The Court finds Plaintiff has not demonstrated that her health is such that a preference is necessary to prevent prejudicing her interest in the litigation.  Plaintiff has only advanced the declaration of her Counsel to describe her age related memory loss and has failed to include any official diagnosis or professional medical recommendation advising of the severity of Plaintiff’s memory loss and its potential effect on upcoming trial proceedings.  Plaintiff has not demonstrated a temporal risk associated with her present condition such that trial preference is necessary.   

 

The Court therefore denies without prejudice the motion for trial setting preference.

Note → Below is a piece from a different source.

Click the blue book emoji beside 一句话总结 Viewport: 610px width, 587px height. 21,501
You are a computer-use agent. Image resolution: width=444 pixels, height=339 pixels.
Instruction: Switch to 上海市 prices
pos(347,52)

Plaintiff shall provide notice of the Court’s ruling and file a proof of service of such.



[1] Notwithstanding, cases indicate that there may be a due-process violation by setting trial so early that defendants are deprived of a reasonable opportunity for discovery or pretrial preparation.  (Weil & Brown, supra, ¶ 12:248.2 (citing in part Roe v. Superior Court (1990) 224 Cal.App.3d 642, 643).)